イオナイザとは
イオナイザとは、機械の誤作動の原因となる製造現場などで発生した静電気を除去する装置です。イオナイザは静電気除去装置、徐電気などとも呼ばれます。
静電気を帯びた物体は、プラスとマイナスの電気バランスが崩れた状態です。イオナイザは、静電気を帯びた粒子(イオン)を帯電した物体にぶつけています。
このように、帯電した物体を電気的にバランスが取れた状態、すなわち静電気がない状態に変化させてているのが、イオナイザの原理です。具体的にイオナイザは、食品トレーやカップ内の静電気除去による異物付着防止やカメラモジュールの静電気破壊防止などで使用されています。
イオナイザの種類と特徴
ここではイオナイザの種類と特徴について説明します。イオナイザは、一般的に除電速度やイオンバランスといった評価項目がありますが、イオナイザからのイオン発生方法の原理にはいくつか種類があります。
電圧印可方式
コロナ放電を起こすことにより生成されたイオンを照射させる「コロナ放電式」、微弱なX線を照射する「軟X線式」、α線やβ線を照射する「放射線式」などの方式がありますが、安全面と経済面からコロナ放電式が多く採用されています。

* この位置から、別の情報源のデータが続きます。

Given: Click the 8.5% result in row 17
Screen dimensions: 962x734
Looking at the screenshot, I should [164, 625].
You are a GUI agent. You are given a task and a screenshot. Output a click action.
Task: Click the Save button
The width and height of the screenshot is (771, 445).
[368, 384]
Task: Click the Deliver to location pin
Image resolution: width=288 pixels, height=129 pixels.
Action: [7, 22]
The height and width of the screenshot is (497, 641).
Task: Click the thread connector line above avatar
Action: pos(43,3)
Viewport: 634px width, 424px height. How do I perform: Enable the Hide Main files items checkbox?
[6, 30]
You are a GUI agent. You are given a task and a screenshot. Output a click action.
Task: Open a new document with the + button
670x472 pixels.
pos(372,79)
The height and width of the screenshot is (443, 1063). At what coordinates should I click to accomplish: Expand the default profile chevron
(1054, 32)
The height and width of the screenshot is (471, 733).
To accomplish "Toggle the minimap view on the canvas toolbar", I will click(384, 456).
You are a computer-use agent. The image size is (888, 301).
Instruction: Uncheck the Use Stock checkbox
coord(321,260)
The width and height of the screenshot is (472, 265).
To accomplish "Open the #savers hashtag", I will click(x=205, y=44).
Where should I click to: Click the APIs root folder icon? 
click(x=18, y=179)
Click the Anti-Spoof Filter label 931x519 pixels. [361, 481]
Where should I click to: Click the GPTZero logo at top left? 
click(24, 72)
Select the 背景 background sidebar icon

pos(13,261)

被静電気除去体(装置など)はプラスもしくはマイナスに帯電していますが、イオンの照射方法についてもAC方式とDC方式があります。
コロナ放電
コロナ放電とは、先端が細い局所に高電圧を印加した際に起こる放電現象で、その際イオンが生成されます。コロナ放電式のイオナイザはこの原理を生かし、意図的にイオンを生成させ、そのイオンを照射させることにより静電気除去を行う方法です。
AC方式
一本の放電針からプラス/マイナスのイオンを交互に発生させます。コンセントのAC電圧をそのまま使用しており、イオンバランスが良いですが、除電速度が遅いという特徴があります。
DC方式
二本の放電針からプラス/マイナスのイオンをそれぞれ発生させる方法です。直流電圧を印可しつづけているため、イオン極性がプラスまたはマイナスのどちらかのみという特徴があります。
用途別のタイプ
イオナイザは用途別に4つのタイプがあります。そのため、設置環境や条件を検討し、効果的なタイプを選択する必要があります。
バータイプ
棒状のイオナイザです。広範囲の高速除電に適しており、最も基本性能が高いという特徴があります。
スポット・ノズルタイプ
ノズルから狭い範囲を除電するイオナイザです。サイズが小さいため、狭い個所をピンポイントで除電することができます。
ファンタイプ
ファンで生み出した風を利用してイオンを噴き出しているイオナイザです。バータイプよりも除電範囲が狭くなりますが、小型で卓上利用することができます。
ガンタイプ
圧縮放出された空気と組み合わせてイオンを放出するイオナイザです。除電だけではなく、表面に付着した異物除去も同時に行うことができます。
イオナイザの選び方
イオナイザを選ぶ主な要素は、「除電距離」「除電範囲」「除電速度」の3つです。タイプによって特性が異なるため、除電対象物とイオナイザとの関係性をよく検討する必要があります。
除電距離
除電距離とは、イオナイザが対象物との除電可能な距離のことです。例えば、スポット・ノズルタイプはイオナイザのサイズが小さいため除電距離が小さく、バータイプは除電距離が1m以上でも除電が可能という特徴があります。
除電範囲
除電距離とは、イオナイザが除電可能な幅方向の長さのことです。バータイプは1m以上の除電が可能ですが、ブロアタイプは1m未満の除電範囲となるため、どれくらいの広さを除電するのか検討しておく必要があります。
除電速度
除電速度とは、イオナイザがどのくらいの時間で除電できるかを示した性能です。この除電速度が短いほど高性能なイオナイザであるといえます。